Once the line with "Instruction: Click the" is found, repeat exactly that line and every one after it until the data below ends, including the last line.

**SUPPLIED ENTRIES**
----------

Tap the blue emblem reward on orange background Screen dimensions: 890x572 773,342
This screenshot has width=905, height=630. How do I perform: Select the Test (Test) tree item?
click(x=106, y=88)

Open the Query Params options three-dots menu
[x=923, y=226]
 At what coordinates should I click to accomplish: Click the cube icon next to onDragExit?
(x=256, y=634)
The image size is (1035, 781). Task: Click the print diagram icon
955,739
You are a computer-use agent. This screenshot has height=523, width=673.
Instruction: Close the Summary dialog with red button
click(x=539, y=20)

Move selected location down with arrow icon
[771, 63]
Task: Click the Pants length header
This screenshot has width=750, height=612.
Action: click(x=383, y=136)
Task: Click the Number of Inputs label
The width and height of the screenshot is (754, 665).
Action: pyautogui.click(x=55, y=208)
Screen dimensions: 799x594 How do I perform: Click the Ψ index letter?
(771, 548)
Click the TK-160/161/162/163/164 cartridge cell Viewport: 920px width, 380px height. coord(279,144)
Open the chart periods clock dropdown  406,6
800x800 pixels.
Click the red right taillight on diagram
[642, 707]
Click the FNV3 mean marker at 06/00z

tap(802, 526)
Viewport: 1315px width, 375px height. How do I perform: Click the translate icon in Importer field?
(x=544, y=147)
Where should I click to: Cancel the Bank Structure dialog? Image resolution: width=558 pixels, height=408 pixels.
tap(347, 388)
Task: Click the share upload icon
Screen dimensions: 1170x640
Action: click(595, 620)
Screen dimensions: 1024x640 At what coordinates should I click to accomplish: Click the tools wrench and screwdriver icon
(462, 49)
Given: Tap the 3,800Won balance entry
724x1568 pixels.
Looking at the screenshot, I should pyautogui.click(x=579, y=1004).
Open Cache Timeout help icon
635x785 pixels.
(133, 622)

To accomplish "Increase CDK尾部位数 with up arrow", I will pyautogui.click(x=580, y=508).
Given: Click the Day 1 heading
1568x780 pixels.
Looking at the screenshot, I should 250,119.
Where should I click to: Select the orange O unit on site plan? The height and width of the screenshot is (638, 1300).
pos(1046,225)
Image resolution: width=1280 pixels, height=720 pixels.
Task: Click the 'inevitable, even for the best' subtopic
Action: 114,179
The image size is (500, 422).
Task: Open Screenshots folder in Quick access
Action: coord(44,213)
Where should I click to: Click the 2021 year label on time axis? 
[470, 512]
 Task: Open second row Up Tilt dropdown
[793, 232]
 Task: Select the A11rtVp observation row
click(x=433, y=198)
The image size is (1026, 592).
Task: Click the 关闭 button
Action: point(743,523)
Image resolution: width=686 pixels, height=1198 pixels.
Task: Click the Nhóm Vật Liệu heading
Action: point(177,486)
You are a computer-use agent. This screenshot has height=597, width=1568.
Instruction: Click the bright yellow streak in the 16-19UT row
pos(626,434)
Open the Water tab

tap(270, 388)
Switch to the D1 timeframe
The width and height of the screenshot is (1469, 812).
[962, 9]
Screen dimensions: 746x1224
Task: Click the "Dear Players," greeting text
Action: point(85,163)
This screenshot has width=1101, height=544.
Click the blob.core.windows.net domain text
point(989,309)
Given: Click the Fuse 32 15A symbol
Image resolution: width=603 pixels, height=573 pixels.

----------

**ANSWER**
Instruction: Click the bright yellow streak in the 16-19UT row
pos(626,434)
Open the Water tab

tap(270, 388)
Switch to the D1 timeframe
The width and height of the screenshot is (1469, 812).
[962, 9]
Screen dimensions: 746x1224
Task: Click the "Dear Players," greeting text
Action: point(85,163)
This screenshot has width=1101, height=544.
Click the blob.core.windows.net domain text
point(989,309)
Given: Click the Fuse 32 15A symbol
Image resolution: width=603 pixels, height=573 pixels.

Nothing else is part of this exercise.